How we test mice at GamesRadar


Mice have broken the shackles of boring beige peripherals and having a proper, RGB lit, high performance gaming mouse has become virtually mandatory for PC gamers. To help you sort the wheat from the chaff, we put together a comprehensive guide to the best gaming mouse you can find, and we've assembled a hardware team to test all the tech, mice included, that the modern gamer needs to complete their arsenal. We rigorously assess every unit we get in before including them in our roundup, and ensure we never recommend something we wouldn't want to actively use ourselves. So what's that process like?

Performance is king...

For most average desktop users or office workers, a pretty standard mouse like the sort you find packed in with any new PC is probably sufficient. But gamers require a higher level of precision and performance, and a lot of features that might be meaningless for 'productivity' become essential when considering a mouse for gaming. We test each mouse's sensor to see that it lives up to the stated level of CPI and IPS, to ensure that they're not only exceedingly precise but that they won't drop tracking when you start hurling them furiously around a pad during frantic Overwatch sessions. 

...but not at the cost of comfort

A high performance mouse is basically a dense package of electronic trash if it actively makes you uncomfortable while you're using it. Hands are complex, delicate things, so mouse ergonomics are incredibly important to ensuring that whether you're a claw gripper or palm rester you don't end up with aching joints or gnarled fingers. We test each mouse extensively to ensure that it doesn't just feel nice the first time you pick it up, but that it's still comfortable to push around after hours of intense usage. And it's not just the curvature of the chassis and the placement of buttons - the materials a mouse's surface is comprised of makes a surprising difference in determining not only how nice it is to hold, but also how easy it is to grip and slide around. Textured rubber around the side panels can be the deciding factor between clutch last-second headshots and a mouse that slides out of your palm and costs you a match.

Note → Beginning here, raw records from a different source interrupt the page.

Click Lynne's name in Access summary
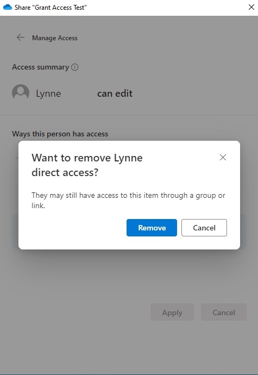Image resolution: width=258 pixels, height=375 pixels. [48, 93]
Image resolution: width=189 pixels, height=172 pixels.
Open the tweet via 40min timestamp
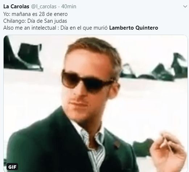(69, 7)
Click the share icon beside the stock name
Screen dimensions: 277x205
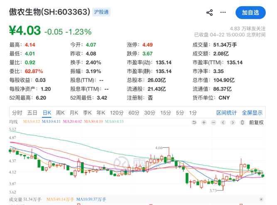point(210,12)
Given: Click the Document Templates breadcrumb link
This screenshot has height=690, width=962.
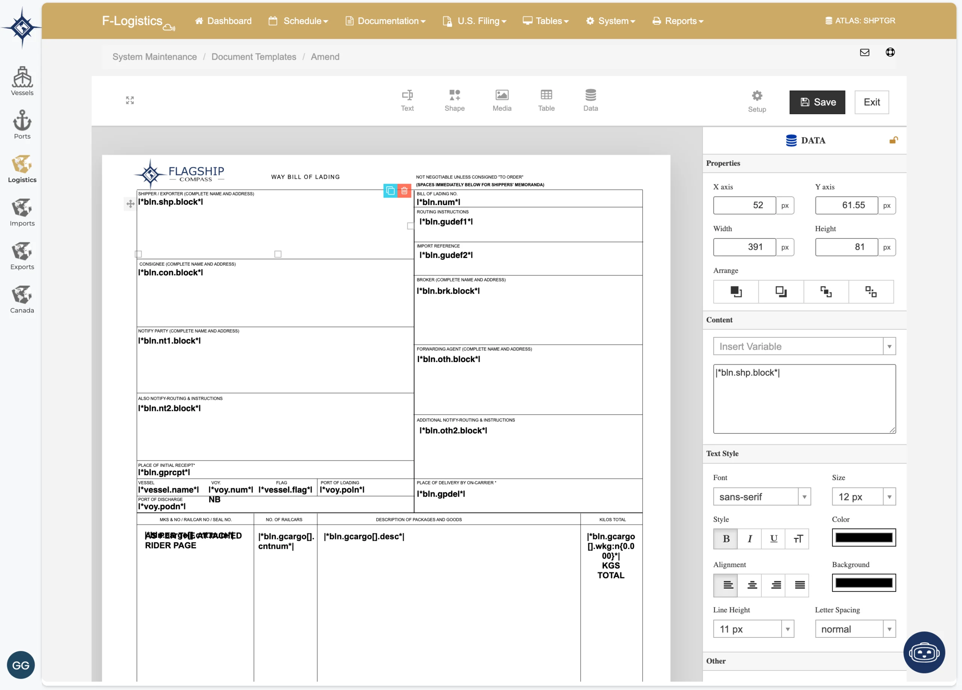Looking at the screenshot, I should tap(254, 57).
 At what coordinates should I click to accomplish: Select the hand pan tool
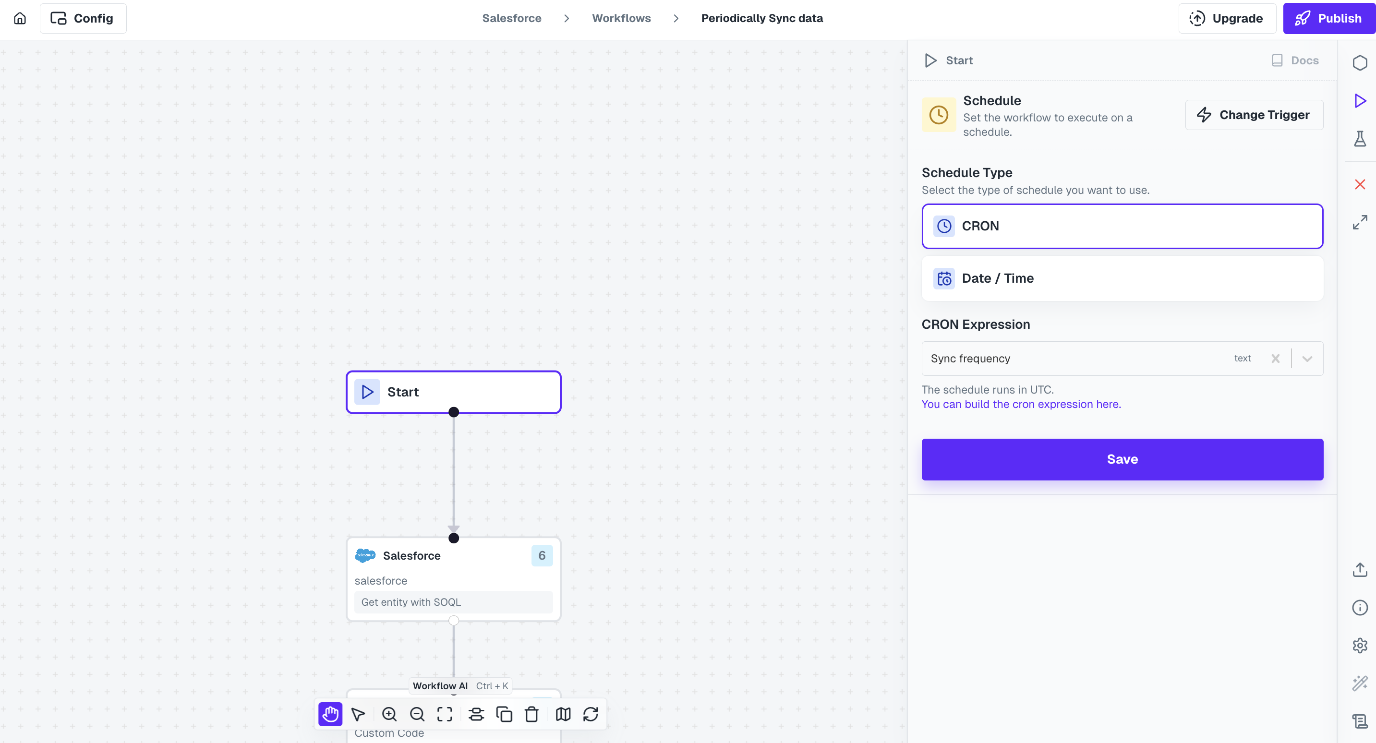pos(330,714)
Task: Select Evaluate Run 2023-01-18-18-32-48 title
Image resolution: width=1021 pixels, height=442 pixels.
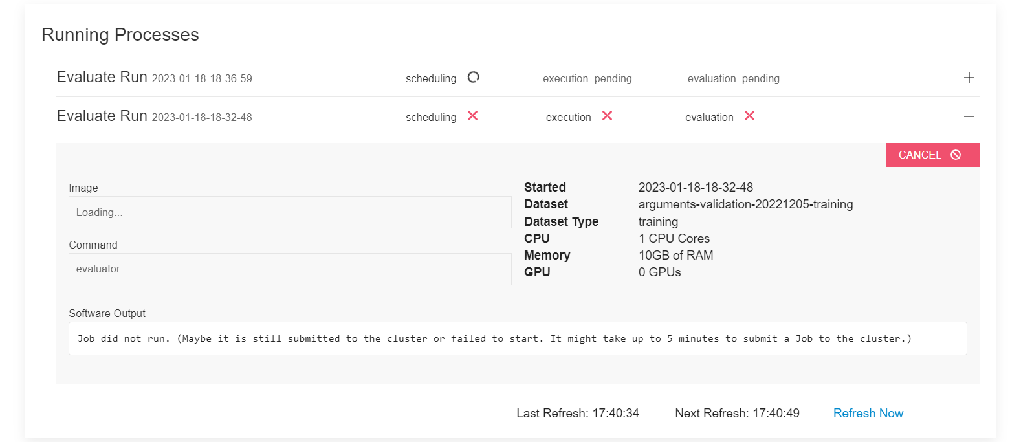Action: [x=154, y=116]
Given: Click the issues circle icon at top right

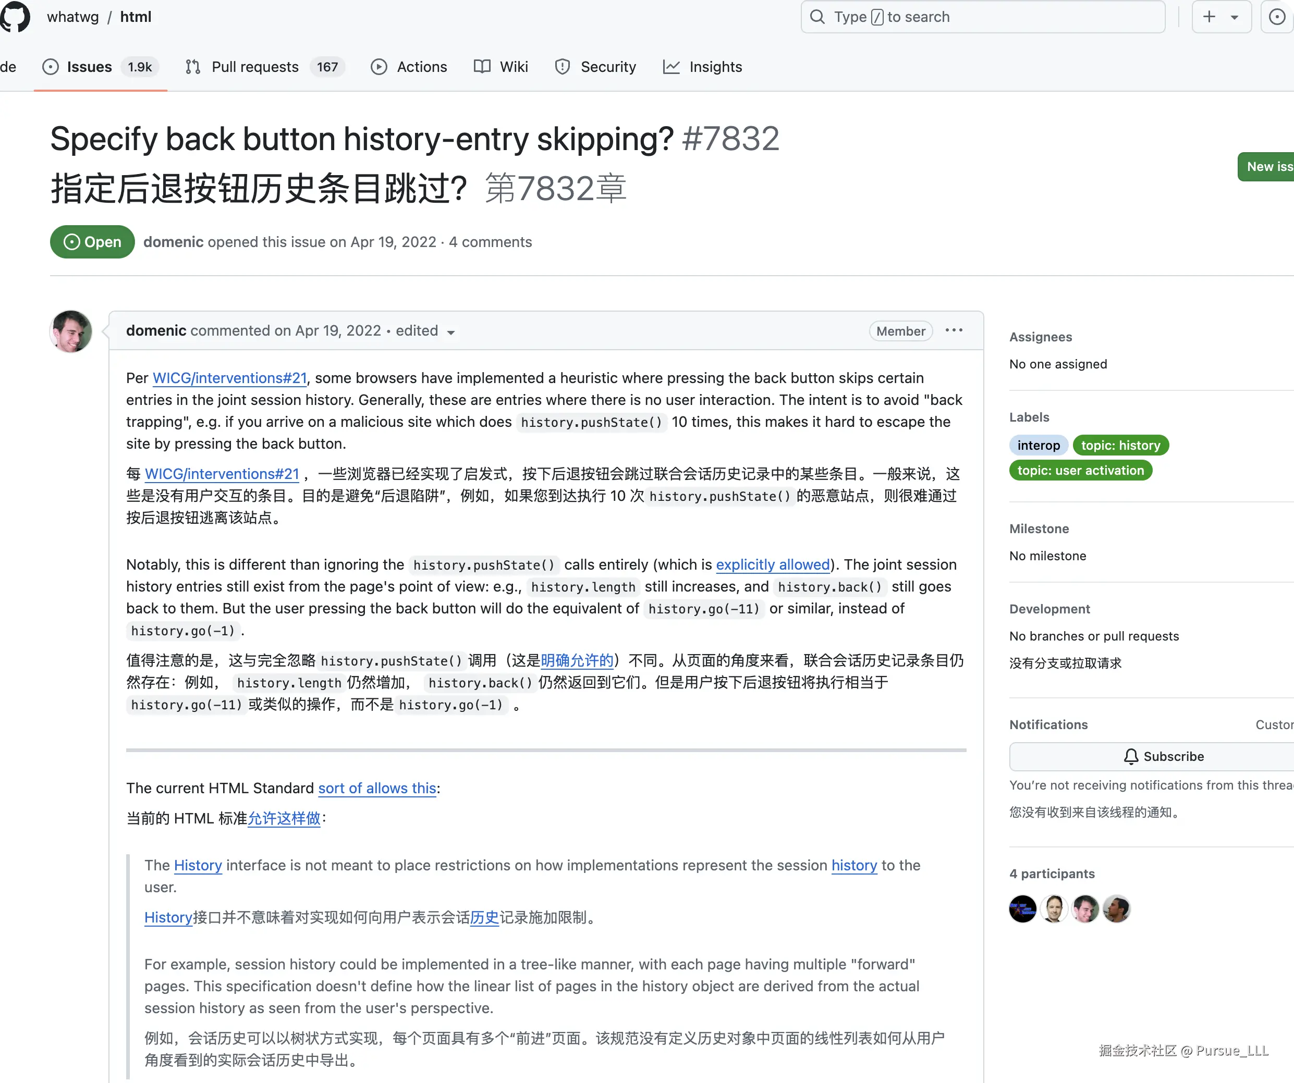Looking at the screenshot, I should tap(1277, 17).
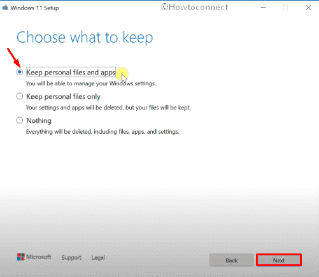Click the "Nothing" option label text
319x277 pixels.
[x=39, y=120]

Great hardware requires great software

Given the increasing complexity and customizability of modern gaming mice, a properly robust software suite has become a serious factor in quality. Having a bunch of CPI settings is pretty useless if none of them match the feel you're looking for, and RGB lighting can go from a nice extra to an annoying headache if it's not in the color or pattern you want, or keeps changing on you sporadically. We test to make sure that software isn't only fully featured but that's it's easy and intuitive to use. The best software packages let you get in, punch in the settings you want quickly, and get back to gaming in the shortest time possible.

Clicking is key

Naturally, one of the most important features of any mouse is its buttons. The best mice have buttons with a satisfying click that let you easily differentiate between single and multiple clicks, and that position buttons well on the face of the mouse. Thumb button placement is especially important - there are far too many models out there that make accidentally clicking the wrong button far too easy, or put side buttons in places that force you to contort your thumb unnaturally to reach them. And click precision can be as important as sensor precision; a button isn't much good to you if it's counting every single click as two or three inputs. 

Weighty matters

The weight of your mouse affects everything from performance to comfort, so I'm very happy to see this recent trend amongst gaming mice that lets you add or subtract grams to find the perfect balance. We examine the mice we test to ensure that they don't fall too far to either extreme of the weight scale, neither too heavy so that they're a chore to use nor too light so they feel cheap and out of control. This is particularly important in wireless mice, which have historically had to rely on heavy additional batteries to power them, but some excellent recent examples have proven that just because you want to cut the cord doesn't mean you have to compromise on weight.

As always, value trumps price

It may be tempting to scan a mouse's price tag and make a snap decision about its build quality or design, but the very best mice offer as much value per dollar as possible. We certainly don't ignore price when we're evaluating products, but we also don't rule out a mouse just because its expensive. If it can back up the sticker price with great design, performance, and a full suite of strong features, we're happy to recommend it even if it does climb outside of the median price range.